* Exercise goal
Reproduce the listing below in its entirety. Change nothing.

* The records

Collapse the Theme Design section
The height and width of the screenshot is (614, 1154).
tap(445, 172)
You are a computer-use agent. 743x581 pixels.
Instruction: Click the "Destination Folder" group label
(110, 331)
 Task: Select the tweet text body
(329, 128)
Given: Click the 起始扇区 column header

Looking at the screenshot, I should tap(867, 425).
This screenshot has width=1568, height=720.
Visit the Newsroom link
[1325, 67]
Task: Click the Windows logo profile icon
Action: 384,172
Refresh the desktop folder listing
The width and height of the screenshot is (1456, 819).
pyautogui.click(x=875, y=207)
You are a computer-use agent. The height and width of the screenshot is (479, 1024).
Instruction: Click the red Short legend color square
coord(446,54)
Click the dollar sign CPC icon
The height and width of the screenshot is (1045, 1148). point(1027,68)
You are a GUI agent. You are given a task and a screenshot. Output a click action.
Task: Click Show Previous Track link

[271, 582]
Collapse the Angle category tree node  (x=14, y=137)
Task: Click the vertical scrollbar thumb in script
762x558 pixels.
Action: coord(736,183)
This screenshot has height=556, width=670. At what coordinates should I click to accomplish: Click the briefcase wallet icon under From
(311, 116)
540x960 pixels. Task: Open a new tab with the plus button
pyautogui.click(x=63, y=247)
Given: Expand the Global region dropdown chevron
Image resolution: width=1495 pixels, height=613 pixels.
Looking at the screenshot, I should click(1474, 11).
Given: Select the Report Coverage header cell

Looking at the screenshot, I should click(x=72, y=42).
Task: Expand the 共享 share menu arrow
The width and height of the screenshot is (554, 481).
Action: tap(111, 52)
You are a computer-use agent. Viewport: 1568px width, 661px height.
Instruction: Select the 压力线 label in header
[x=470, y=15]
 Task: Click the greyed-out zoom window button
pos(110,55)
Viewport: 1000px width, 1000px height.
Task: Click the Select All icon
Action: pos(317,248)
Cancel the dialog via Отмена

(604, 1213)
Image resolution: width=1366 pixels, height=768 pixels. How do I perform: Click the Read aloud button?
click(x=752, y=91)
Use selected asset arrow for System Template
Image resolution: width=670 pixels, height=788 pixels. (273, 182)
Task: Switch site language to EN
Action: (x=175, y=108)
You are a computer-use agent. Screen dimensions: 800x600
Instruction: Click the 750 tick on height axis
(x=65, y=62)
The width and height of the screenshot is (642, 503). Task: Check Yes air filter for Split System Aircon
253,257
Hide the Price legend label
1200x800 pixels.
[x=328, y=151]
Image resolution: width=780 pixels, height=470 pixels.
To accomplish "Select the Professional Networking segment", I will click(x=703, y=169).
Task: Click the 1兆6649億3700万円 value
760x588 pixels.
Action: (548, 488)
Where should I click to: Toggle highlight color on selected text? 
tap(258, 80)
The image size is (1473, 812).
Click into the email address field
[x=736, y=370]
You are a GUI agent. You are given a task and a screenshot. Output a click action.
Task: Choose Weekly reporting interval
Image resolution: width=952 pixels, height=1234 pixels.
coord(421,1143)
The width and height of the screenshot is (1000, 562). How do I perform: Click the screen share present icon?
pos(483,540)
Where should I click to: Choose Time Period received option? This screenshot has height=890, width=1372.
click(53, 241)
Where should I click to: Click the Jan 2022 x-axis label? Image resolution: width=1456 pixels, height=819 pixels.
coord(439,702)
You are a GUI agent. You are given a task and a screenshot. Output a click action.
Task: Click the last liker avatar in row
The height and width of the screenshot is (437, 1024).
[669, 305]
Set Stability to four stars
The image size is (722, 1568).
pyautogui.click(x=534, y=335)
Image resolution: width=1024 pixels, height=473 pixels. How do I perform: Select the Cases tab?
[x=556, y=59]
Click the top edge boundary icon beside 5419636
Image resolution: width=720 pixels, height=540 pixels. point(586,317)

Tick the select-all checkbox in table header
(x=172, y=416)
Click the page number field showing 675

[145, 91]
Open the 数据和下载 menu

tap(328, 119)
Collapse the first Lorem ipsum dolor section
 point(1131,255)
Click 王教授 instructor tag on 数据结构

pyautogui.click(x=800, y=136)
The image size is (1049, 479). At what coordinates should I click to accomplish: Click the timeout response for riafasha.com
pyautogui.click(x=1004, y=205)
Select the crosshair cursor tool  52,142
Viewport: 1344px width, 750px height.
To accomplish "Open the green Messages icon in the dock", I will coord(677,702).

* Task output
Collapse the Theme Design section
The height and width of the screenshot is (614, 1154).
tap(445, 172)
You are a computer-use agent. 743x581 pixels.
Instruction: Click the "Destination Folder" group label
(110, 331)
 Task: Select the tweet text body
(329, 128)
Given: Click the 起始扇区 column header

Looking at the screenshot, I should tap(867, 425).
This screenshot has width=1568, height=720.
Visit the Newsroom link
[1325, 67]
Task: Click the Windows logo profile icon
Action: 384,172
Refresh the desktop folder listing
The width and height of the screenshot is (1456, 819).
pyautogui.click(x=875, y=207)
You are a computer-use agent. The height and width of the screenshot is (479, 1024).
Instruction: Click the red Short legend color square
coord(446,54)
Click the dollar sign CPC icon
The height and width of the screenshot is (1045, 1148). point(1027,68)
You are a GUI agent. You are given a task and a screenshot. Output a click action.
Task: Click Show Previous Track link

[271, 582]
Collapse the Angle category tree node  (x=14, y=137)
Task: Click the vertical scrollbar thumb in script
762x558 pixels.
Action: coord(736,183)
This screenshot has height=556, width=670. At what coordinates should I click to accomplish: Click the briefcase wallet icon under From
(311, 116)
540x960 pixels. Task: Open a new tab with the plus button
pyautogui.click(x=63, y=247)
Given: Expand the Global region dropdown chevron
Image resolution: width=1495 pixels, height=613 pixels.
Looking at the screenshot, I should click(1474, 11).
Given: Select the Report Coverage header cell

Looking at the screenshot, I should click(x=72, y=42).
Task: Expand the 共享 share menu arrow
The width and height of the screenshot is (554, 481).
Action: tap(111, 52)
You are a computer-use agent. Viewport: 1568px width, 661px height.
Instruction: Select the 压力线 label in header
[x=470, y=15]
 Task: Click the greyed-out zoom window button
pos(110,55)
Viewport: 1000px width, 1000px height.
Task: Click the Select All icon
Action: pos(317,248)
Cancel the dialog via Отмена

(604, 1213)
Image resolution: width=1366 pixels, height=768 pixels. How do I perform: Click the Read aloud button?
click(x=752, y=91)
Use selected asset arrow for System Template
Image resolution: width=670 pixels, height=788 pixels. (273, 182)
Task: Switch site language to EN
Action: (x=175, y=108)
You are a computer-use agent. Screen dimensions: 800x600
Instruction: Click the 750 tick on height axis
(x=65, y=62)
The width and height of the screenshot is (642, 503). Task: Check Yes air filter for Split System Aircon
253,257
Hide the Price legend label
1200x800 pixels.
[x=328, y=151]
Image resolution: width=780 pixels, height=470 pixels.
To accomplish "Select the Professional Networking segment", I will click(x=703, y=169).
Task: Click the 1兆6649億3700万円 value
760x588 pixels.
Action: (548, 488)
Where should I click to: Toggle highlight color on selected text? 
tap(258, 80)
The image size is (1473, 812).
Click into the email address field
[x=736, y=370]
You are a GUI agent. You are given a task and a screenshot. Output a click action.
Task: Choose Weekly reporting interval
Image resolution: width=952 pixels, height=1234 pixels.
coord(421,1143)
The width and height of the screenshot is (1000, 562). How do I perform: Click the screen share present icon?
pos(483,540)
Where should I click to: Choose Time Period received option? This screenshot has height=890, width=1372.
click(53, 241)
Where should I click to: Click the Jan 2022 x-axis label? Image resolution: width=1456 pixels, height=819 pixels.
coord(439,702)
You are a GUI agent. You are given a task and a screenshot. Output a click action.
Task: Click the last liker avatar in row
The height and width of the screenshot is (437, 1024).
[669, 305]
Set Stability to four stars
The image size is (722, 1568).
pyautogui.click(x=534, y=335)
Image resolution: width=1024 pixels, height=473 pixels. How do I perform: Select the Cases tab?
[x=556, y=59]
Click the top edge boundary icon beside 5419636
Image resolution: width=720 pixels, height=540 pixels. point(586,317)

Tick the select-all checkbox in table header
(x=172, y=416)
Click the page number field showing 675

[145, 91]
Open the 数据和下载 menu

tap(328, 119)
Collapse the first Lorem ipsum dolor section
 point(1131,255)
Click 王教授 instructor tag on 数据结构

pyautogui.click(x=800, y=136)
The image size is (1049, 479). At what coordinates should I click to accomplish: Click the timeout response for riafasha.com
pyautogui.click(x=1004, y=205)
Select the crosshair cursor tool  52,142
Viewport: 1344px width, 750px height.
To accomplish "Open the green Messages icon in the dock", I will coord(677,702).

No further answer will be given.